• DATA FOR PROCESSING:
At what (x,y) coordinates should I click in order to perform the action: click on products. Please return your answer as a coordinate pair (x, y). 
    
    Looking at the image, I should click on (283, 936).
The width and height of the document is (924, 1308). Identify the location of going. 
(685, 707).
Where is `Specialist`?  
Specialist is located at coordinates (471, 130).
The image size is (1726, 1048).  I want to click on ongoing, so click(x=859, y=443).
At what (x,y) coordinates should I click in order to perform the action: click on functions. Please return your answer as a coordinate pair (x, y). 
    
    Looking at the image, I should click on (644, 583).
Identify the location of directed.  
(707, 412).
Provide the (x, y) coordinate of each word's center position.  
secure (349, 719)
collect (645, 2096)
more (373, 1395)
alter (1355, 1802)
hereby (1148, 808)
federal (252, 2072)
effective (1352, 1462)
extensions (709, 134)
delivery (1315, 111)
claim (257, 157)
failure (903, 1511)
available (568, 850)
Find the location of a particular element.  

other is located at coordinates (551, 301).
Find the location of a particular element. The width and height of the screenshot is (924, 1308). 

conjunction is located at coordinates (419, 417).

• WHAT YOU WILL DO: Format the records above as a numbered list, leaving out the blank lines.

• CORRECT ANSWER:
1. At what (x,y) coordinates should I click in order to perform the action: click on products. Please return your answer as a coordinate pair (x, y). 
2.     Looking at the image, I should click on (283, 936).
3. The width and height of the document is (924, 1308). Identify the location of going. 
4. (685, 707).
5. Where is `Specialist`?  
6. Specialist is located at coordinates (471, 130).
7. The image size is (1726, 1048).  I want to click on ongoing, so click(x=859, y=443).
8. At what (x,y) coordinates should I click in order to perform the action: click on functions. Please return your answer as a coordinate pair (x, y). 
9.     Looking at the image, I should click on (644, 583).
10. Identify the location of directed.  
11. (707, 412).
12. Provide the (x, y) coordinate of each word's center position.  
13. secure (349, 719)
14. collect (645, 2096)
15. more (373, 1395)
16. alter (1355, 1802)
17. hereby (1148, 808)
18. federal (252, 2072)
19. effective (1352, 1462)
20. extensions (709, 134)
21. delivery (1315, 111)
22. claim (257, 157)
23. failure (903, 1511)
24. available (568, 850)
25. Find the location of a particular element.  
26. other is located at coordinates (551, 301).
27. Find the location of a particular element. The width and height of the screenshot is (924, 1308). 
28. conjunction is located at coordinates (419, 417).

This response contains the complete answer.